Is this script going to be running as a cron job or part of an interactive script? If response time isn't an issue, maybe get won't be all that bad.

Have you looked into LWP::Paralell like Wil suggested? I'm not familiar with it so I don't know what that will do for you.

~Charlie

Jan 27, 2004, 7:35 AM

Andy

Veteran / Moderator (18441 posts)

Jan 27, 2004, 7:35 AM

Post #8 of 14

Shortcut

Re: [Chaz] Speed Theory... In reply to

Its a user based thing, *but* it only runs 5 links per page... when its going to handle more than 5 per page, it is run via SSH where it should be able to go through at least 100,000 URL's to check :(

Cheers

Andy (mod)
andy@ultranerds.co.uk

Jan 29, 2004, 8:09 AM

SeanP

User (456 posts)

Jan 29, 2004, 8:09 AM

Post #9 of 14

Shortcut

Re: [Andy] Speed Theory... In reply to

I'm not really great at Perl, but isn't there a way to do a while loop to parse them one at a time, instead of reading them all into memory?

Jan 29, 2004, 2:17 PM

Alex

Administrator (9387 posts)

Jan 29, 2004, 2:17 PM

Post #10 of 14

Shortcut

Re: [Andy] Speed Theory... In reply to

Also, you can pass by reference rather then copying the html when you call a sub.

i.e.:

my $foo = "some very large string";
process(\$foo);

sub process {
my $foo = shift;
print $$foo; # Dereference it to access it
}

Cheers,

Alex
--
Gossamer Threads Inc.

Jan 29, 2004, 2:19 PM

Andy

Veteran / Moderator (18441 posts)

Jan 29, 2004, 2:19 PM

Post #11 of 14

Shortcut

Re: [Alex] Speed Theory... In reply to

Thsnks, but that just went right over my head :(

Cheers

Andy (mod)
andy@ultranerds.co.uk

Jan 29, 2004, 2:28 PM

Alex

Administrator (9387 posts)

Jan 29, 2004, 2:28 PM

Post #12 of 14

Shortcut

Re: [Andy] Speed Theory... In reply to

Consider:

Code:
sub process1 { 
  my $string = shift; 
  $string =~ s/large/small/; 
} 

sub process2 { 
  my $string = shift; 
  $$string =~ s/large/small/; 
} 

my $foo = "large string\n"; 
process1($foo); 
print $foo; 

my $foo2 = "large string\n"; 
process2(\$foo2); 
print $foo2;

will output:

Code:
large string 
small string

In the first function, you make a copy of $foo1, so when you change it, you don't change the original one. In the second case, you pass a reference to $foo2, so when you change it, you are changing the original variable.
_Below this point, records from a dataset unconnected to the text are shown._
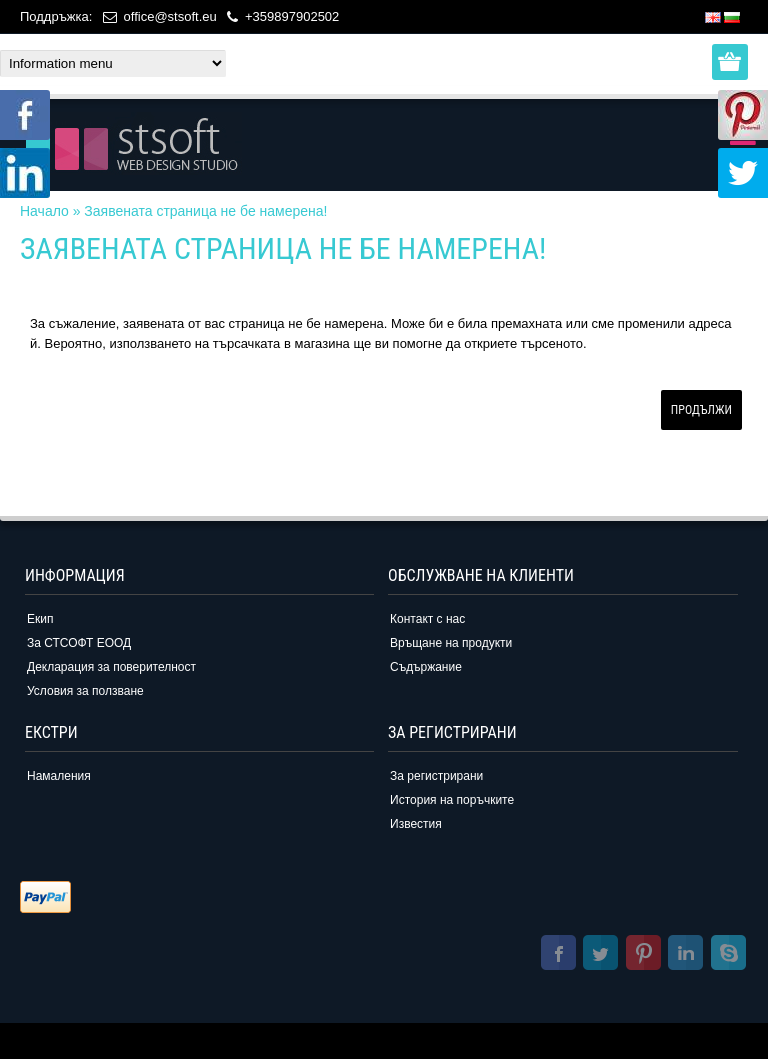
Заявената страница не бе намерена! (205, 211)
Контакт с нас (427, 619)
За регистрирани (436, 776)
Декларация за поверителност (111, 667)
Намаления (59, 776)
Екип (40, 619)
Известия (416, 824)
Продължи (701, 410)
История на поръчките (452, 800)
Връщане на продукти (451, 643)
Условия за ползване (85, 691)
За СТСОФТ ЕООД (79, 643)
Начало (44, 211)
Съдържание (426, 667)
So if you are dealing with very large strings, it's always better to pass a reference to it rather then make a copy each time you call a subroutine (unless of course you do actually want to change it, and don't want the original changed).

For more info, see:

http://perldoc.com/...ml#Pass-by-Reference

Cheers,

Alex
--
Gossamer Threads Inc.

Jan 29, 2004, 2:31 PM

Andy

Veteran / Moderator (18441 posts)

Jan 29, 2004, 2:31 PM

Post #13 of 14

Shortcut

Re: [Alex] Speed Theory... In reply to

Aaah... that makes more sense. Thanks :)

Andy (mod)
andy@ultranerds.co.uk

Mar 21, 2004, 12:42 PM

paladin

New User (4 posts)

Mar 21, 2004, 12:42 PM

Post #14 of 14

Shortcut

Re: [Andy] Speed Theory... In reply to

Within a limited context, a globally scoped variable with server as well . . .

My $got;

sub _test1
{
my $got = get('http://www.perl.com') || die $!;}

sub _test2
{
# do something to $got here

$got = s/\<b\>(.+?)\<\/b\>/$1/gi;

print "Content-type: text/html \n\n";
print $got;
}

Here $got is visible to both routines. Might not be best for large scripts though.